The second metal element includes one or more selected from, for example, Co, Ni, Mo, W, V, Cr, and Nb. From the viewpoint of the substitutability with the first metal element, it is preferable that the second metal element has a small difference in ionic radius from the first metal element. Accordingly, the second metal element includes one or more selected from Co, Ni, and Nb. Co, Ni, and Nb have a small difference in ionic radius from Zr and Hf. The second metal element illustrated in FIG. 3C is Co.
The metal solution is, for example, an aqueous solution of an inorganic acid salt containing the second metal element. The inorganic acid salt is not particularly limited, but is, for example, sulfate, nitrate, or nitrate.
The metal solution may include an organic solvent having an excellent hydration property to improve the wettability with the high-dielectric film 13. As for the organic solvent, for example, IPA or acetone is used. By improving the wettability of the metal solution, the rate for substituting the first metal element contained in the high-dielectric film 13 with the second metal element contained in the metal solution may be improved.
Step S103 above includes, for example, ejecting the metal solution from the nozzle disposed above the substrate 10 onto the surface of the high-dielectric film 13, in a state where the substrate 10 is held horizontally with the high-dielectric film 13 facing upward, to form the liquid film of the metal solution. At that time, the substrate 10 may be rotated. Further, the nozzle may scan the substrate 10 in the radial direction. The nozzle may be a two-fluid nozzle, and may supply a mist of the metal solution to the substrate 10. The metal solution is recovered by the cup 26 (see FIG. 11 ).

Requirements: Extend the passage on replacing the first metal element in the high-dielectric film by writing what comes after its last sentence.

Supplied material:
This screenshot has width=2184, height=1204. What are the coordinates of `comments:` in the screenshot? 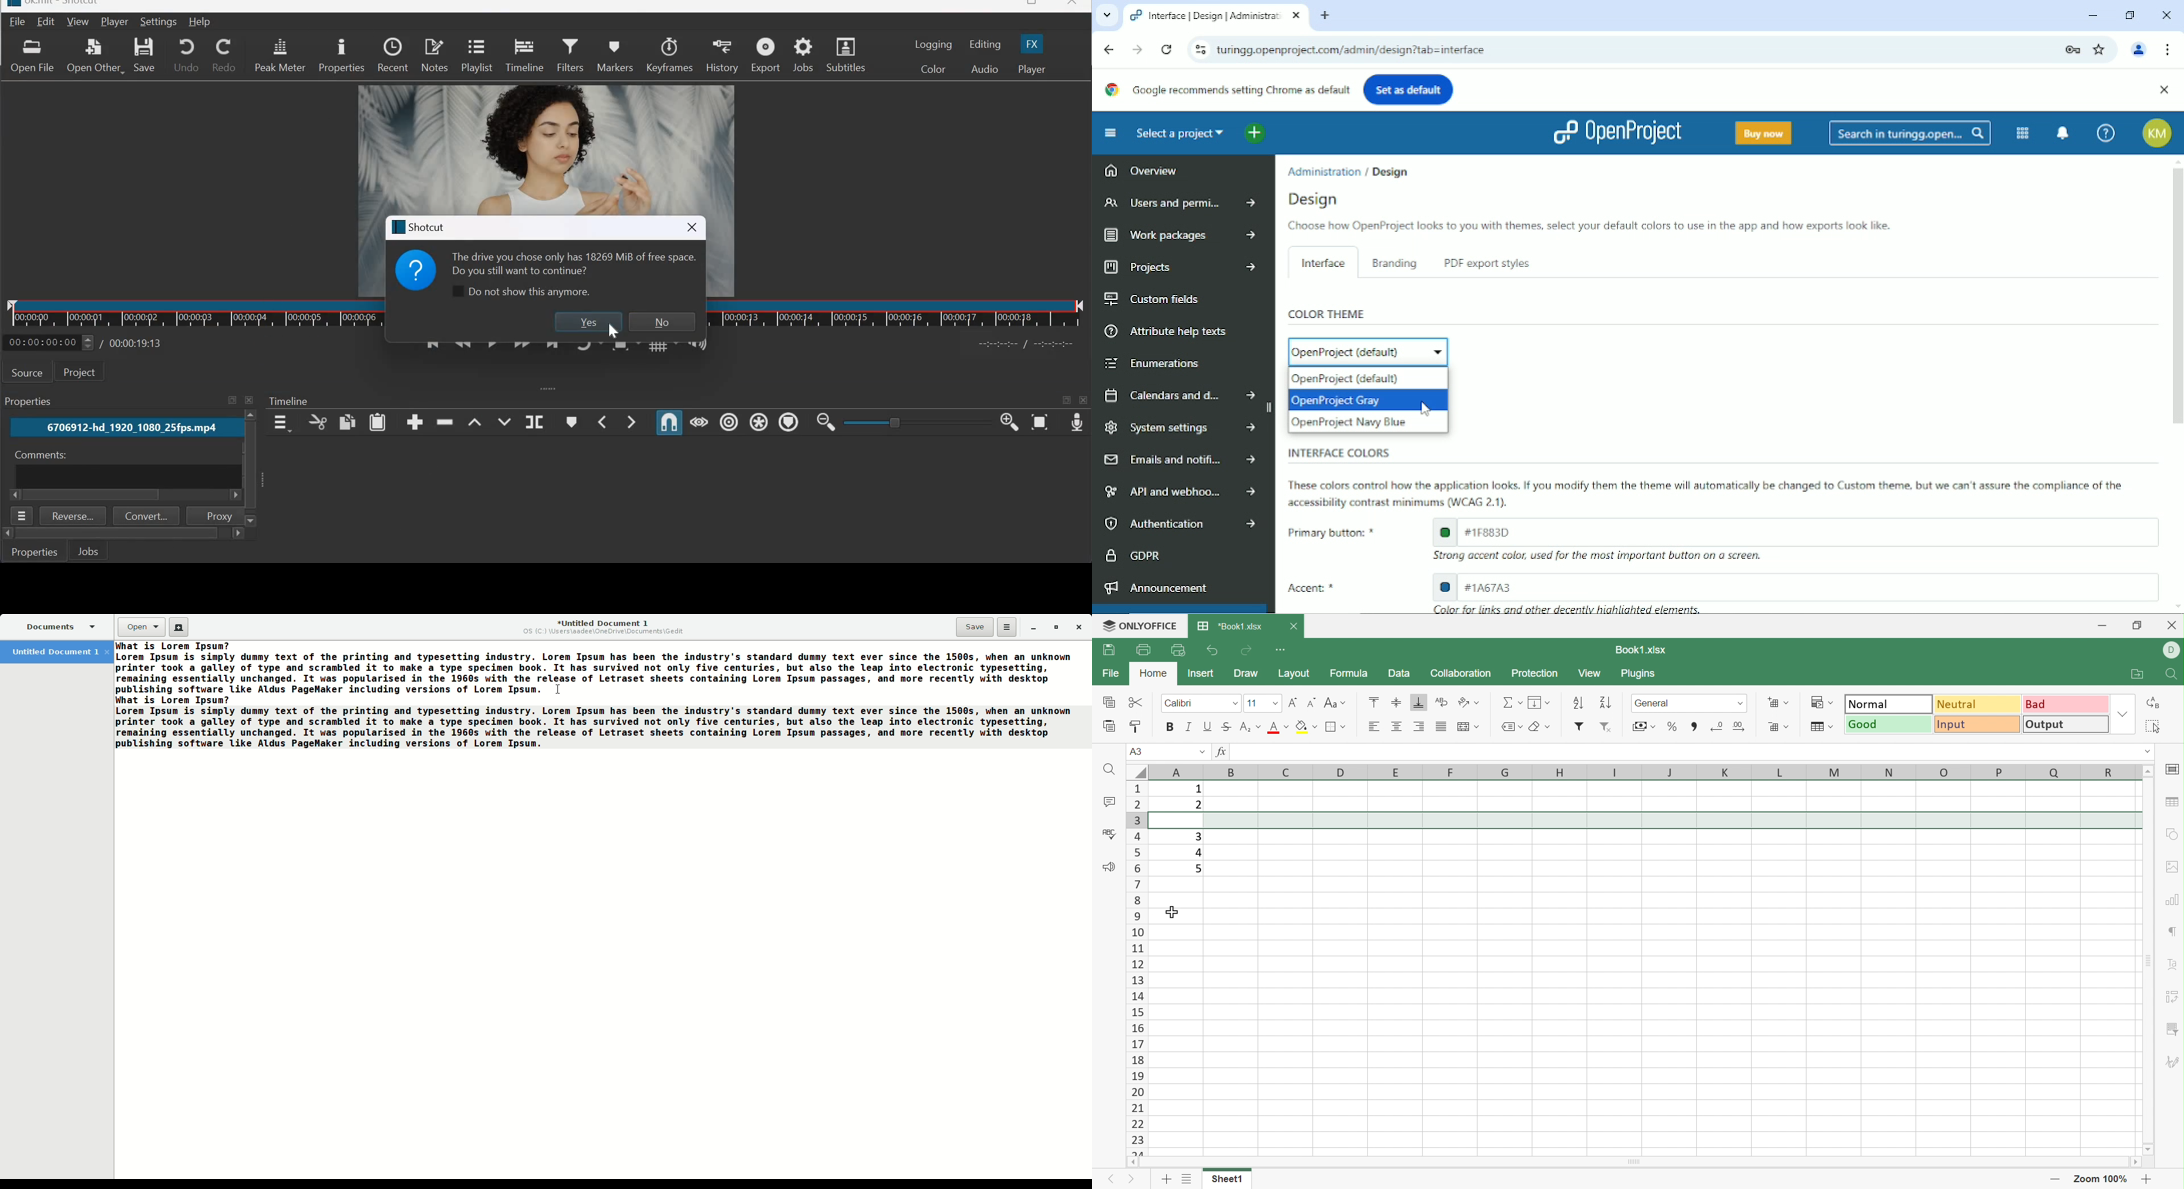 It's located at (39, 455).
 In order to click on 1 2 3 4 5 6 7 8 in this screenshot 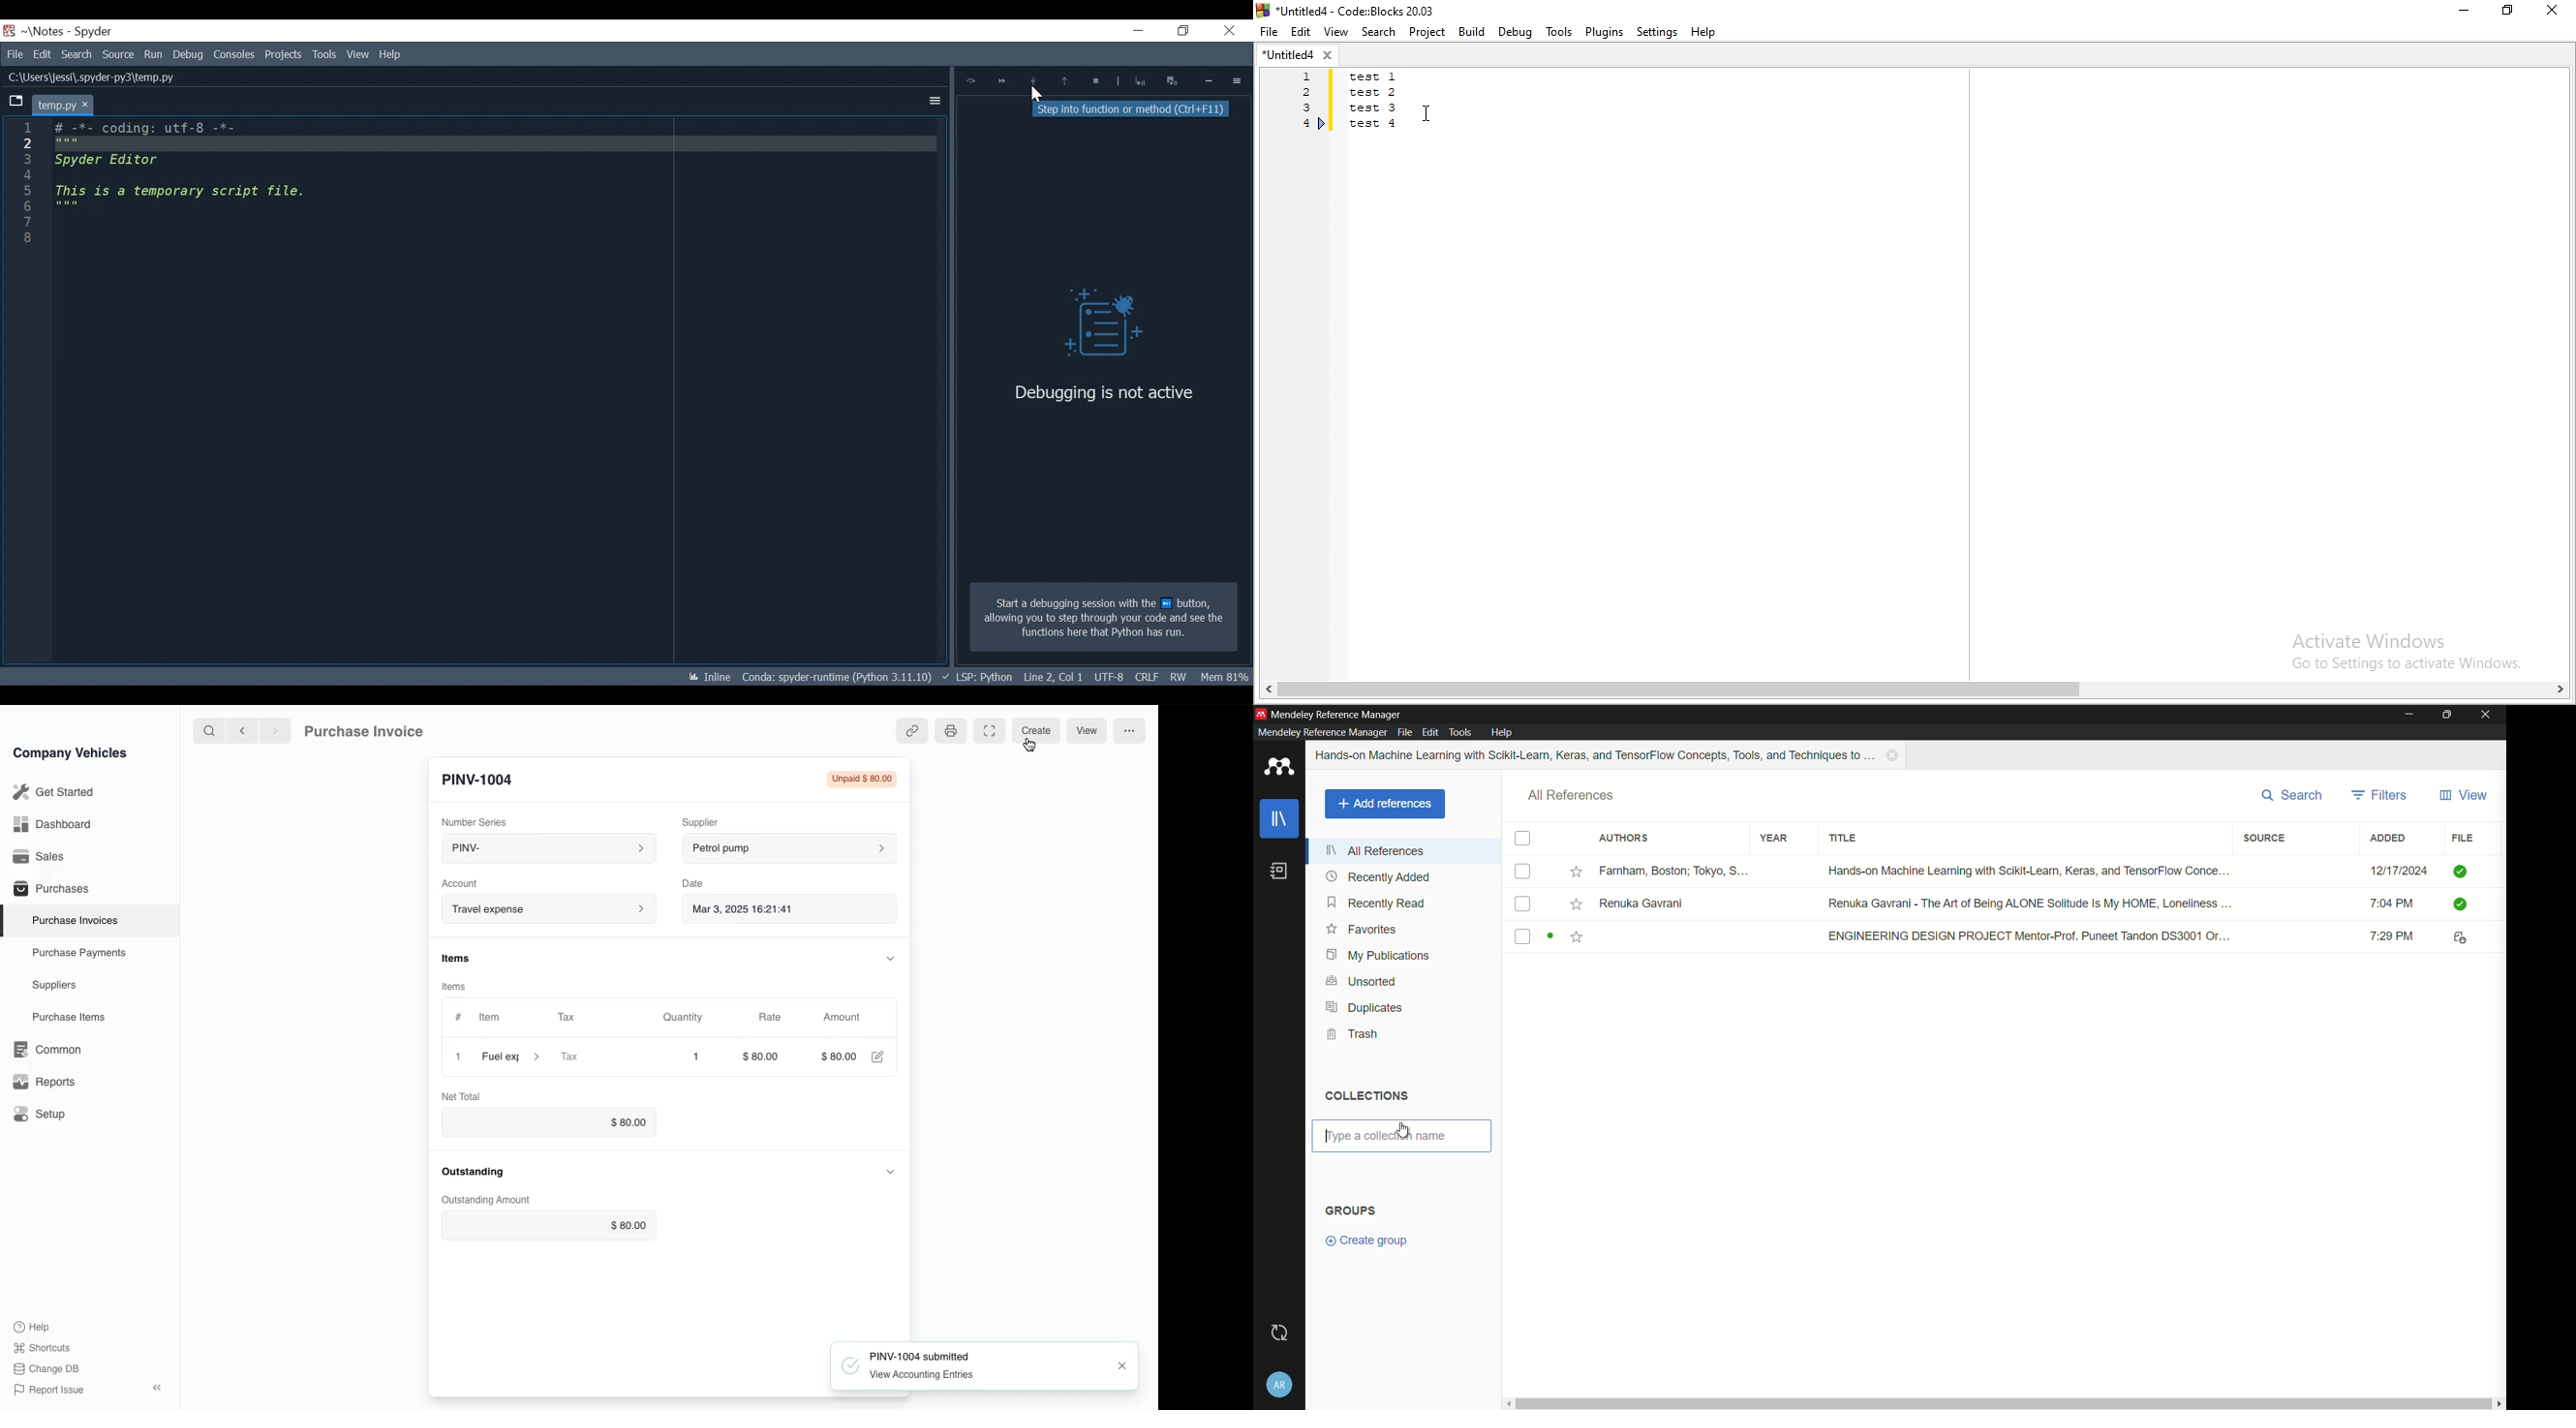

In response:
Further, step S103 above may include immersing the substrate 10 in the metal solution stored in the processing tank. When the substrate 10 is immersed in the metal solution, a plurality of substrates 10 may be collectively processed.
Step S104 includes forming the doping layer 14, in which the first metal element has been substituted with the second metal element, on the surface of the high-dielectric film 13. As illustrated in FIG. 3D, the first metal element contained in the high-dielectric film 13 is substituted with the second metal element contained in the metal solution. As a result, the doping layer 14 is formed with a predetermined depth from the surface of the high-dielectric film 13. The doping layer 14 is a monolayer, and its thickness is, for example, one to five times the atomic radius of the second metal element. The doping that forms the monolayer is generally referred to as a monolayer doping (MLD).
As described above, the second metal element has the higher electronegativity or the lower valence than the first metal element. Accordingly, dipoles may be formed on the surface of the high-dielectric film 13 as illustrated in FIG. 4 . As a result, the Schottky barrier may be modulated as indicated by an arrow A1 in FIG. 5 , so that the flow of electrons indicated by an arrow A2 in FIG. 5 may be stopped. Accordingly, the leakage current may be reduced while suppressing the increase in film thickness of the high-dielectric film 13.
The surface density of the second metal element on the surface of the high-dielectric film 13 is, for example, 1×10 atoms/cm²or more and 1×10¹⁵atoms/cm²or less. The surface density of the second metal element is measured by a secondary ion mass spectrometry (SIMS), an inductively coupled plasma mass spectrometry (ICP-MS), or a total reflection X-ray fluorescence (TXRF) analysis method.
When the surface density of the second metal element on the surface of the high-dielectric film 13 falls within a desired range, a post-cleaning such as a rinsing may not be performed after step S104. When the second metal element is excessive, the post-cleaning is performed.
As described above, however, step S104 includes substituting the first metal element contained in the high-dielectric film 13 with the second metal element having the higher electronegativity or the lower valence than the first metal element. As a result, new oxygen vacancies 13 a may be generated as illustrated in FIG. 3D, to balance the charges.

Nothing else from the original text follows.